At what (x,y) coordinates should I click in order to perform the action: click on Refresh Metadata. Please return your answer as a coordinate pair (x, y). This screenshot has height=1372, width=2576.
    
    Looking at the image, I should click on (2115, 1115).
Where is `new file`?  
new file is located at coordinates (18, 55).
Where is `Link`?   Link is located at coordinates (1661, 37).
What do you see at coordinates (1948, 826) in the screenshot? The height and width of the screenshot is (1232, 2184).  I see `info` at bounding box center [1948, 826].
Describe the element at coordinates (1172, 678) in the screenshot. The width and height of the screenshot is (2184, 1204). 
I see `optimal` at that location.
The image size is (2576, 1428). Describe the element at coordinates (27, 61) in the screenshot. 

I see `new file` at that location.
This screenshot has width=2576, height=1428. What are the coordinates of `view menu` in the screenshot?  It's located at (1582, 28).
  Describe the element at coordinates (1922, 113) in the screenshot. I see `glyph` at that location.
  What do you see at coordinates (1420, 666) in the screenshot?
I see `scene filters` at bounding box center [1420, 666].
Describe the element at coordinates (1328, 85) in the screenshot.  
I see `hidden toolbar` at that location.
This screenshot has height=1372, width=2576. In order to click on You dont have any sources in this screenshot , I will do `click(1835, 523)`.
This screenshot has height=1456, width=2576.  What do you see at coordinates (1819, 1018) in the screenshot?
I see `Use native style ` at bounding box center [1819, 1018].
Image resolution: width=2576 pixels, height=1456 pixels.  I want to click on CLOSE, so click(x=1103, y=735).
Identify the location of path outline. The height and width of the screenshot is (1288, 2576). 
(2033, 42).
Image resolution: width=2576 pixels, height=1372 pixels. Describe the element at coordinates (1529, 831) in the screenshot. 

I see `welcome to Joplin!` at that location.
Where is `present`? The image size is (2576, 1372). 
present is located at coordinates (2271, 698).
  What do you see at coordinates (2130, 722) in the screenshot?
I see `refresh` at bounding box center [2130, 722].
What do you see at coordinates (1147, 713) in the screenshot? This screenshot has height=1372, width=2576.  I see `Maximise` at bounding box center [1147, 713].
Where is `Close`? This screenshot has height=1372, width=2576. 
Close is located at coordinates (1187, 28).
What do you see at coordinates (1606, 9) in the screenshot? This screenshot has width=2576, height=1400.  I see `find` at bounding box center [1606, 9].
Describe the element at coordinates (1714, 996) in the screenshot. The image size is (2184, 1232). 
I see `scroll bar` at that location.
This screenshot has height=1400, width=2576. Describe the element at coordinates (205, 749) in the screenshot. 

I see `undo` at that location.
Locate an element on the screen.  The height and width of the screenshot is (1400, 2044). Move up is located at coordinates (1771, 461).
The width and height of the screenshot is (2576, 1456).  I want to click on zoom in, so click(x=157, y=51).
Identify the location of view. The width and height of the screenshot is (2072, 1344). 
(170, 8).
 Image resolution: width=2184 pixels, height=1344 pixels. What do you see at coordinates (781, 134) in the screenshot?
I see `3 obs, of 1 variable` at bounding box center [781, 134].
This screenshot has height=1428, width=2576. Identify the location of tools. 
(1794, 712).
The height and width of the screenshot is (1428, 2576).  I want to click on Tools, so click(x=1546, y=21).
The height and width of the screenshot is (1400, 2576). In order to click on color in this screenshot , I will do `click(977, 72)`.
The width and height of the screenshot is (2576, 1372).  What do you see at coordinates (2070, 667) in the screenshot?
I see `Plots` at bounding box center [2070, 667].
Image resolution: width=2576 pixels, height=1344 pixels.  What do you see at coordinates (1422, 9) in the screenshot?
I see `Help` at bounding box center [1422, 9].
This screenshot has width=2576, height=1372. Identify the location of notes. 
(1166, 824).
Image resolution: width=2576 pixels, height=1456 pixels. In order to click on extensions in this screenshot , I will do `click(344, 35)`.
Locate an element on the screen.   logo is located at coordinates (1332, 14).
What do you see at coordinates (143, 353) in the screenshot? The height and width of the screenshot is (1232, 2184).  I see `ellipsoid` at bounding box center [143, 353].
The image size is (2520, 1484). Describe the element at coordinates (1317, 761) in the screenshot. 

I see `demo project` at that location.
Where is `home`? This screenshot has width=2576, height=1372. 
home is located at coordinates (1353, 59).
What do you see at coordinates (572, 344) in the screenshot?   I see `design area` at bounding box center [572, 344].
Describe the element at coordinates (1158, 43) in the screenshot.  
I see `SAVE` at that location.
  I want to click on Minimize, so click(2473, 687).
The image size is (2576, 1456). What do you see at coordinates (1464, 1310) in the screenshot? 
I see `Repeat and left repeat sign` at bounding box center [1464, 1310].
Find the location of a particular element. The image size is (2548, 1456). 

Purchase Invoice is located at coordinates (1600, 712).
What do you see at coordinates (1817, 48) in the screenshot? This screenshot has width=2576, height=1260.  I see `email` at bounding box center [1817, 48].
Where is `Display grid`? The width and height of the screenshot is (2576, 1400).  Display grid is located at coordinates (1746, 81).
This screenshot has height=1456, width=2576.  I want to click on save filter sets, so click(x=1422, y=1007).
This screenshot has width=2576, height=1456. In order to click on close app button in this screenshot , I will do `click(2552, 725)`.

++++

Turn the rows from the line containing "This screenshot has width=2576, height=1372. Identify" through the line containing "What do you see at coordinates (143, 353)", both included, into a numbered list with any blank lines left out.

1. This screenshot has width=2576, height=1372. Identify the location of notes. 
2. (1166, 824).
3. Image resolution: width=2576 pixels, height=1456 pixels. In order to click on extensions in this screenshot , I will do `click(344, 35)`.
4. Locate an element on the screen.   logo is located at coordinates (1332, 14).
5. What do you see at coordinates (143, 353) in the screenshot? The height and width of the screenshot is (1232, 2184).  I see `ellipsoid` at bounding box center [143, 353].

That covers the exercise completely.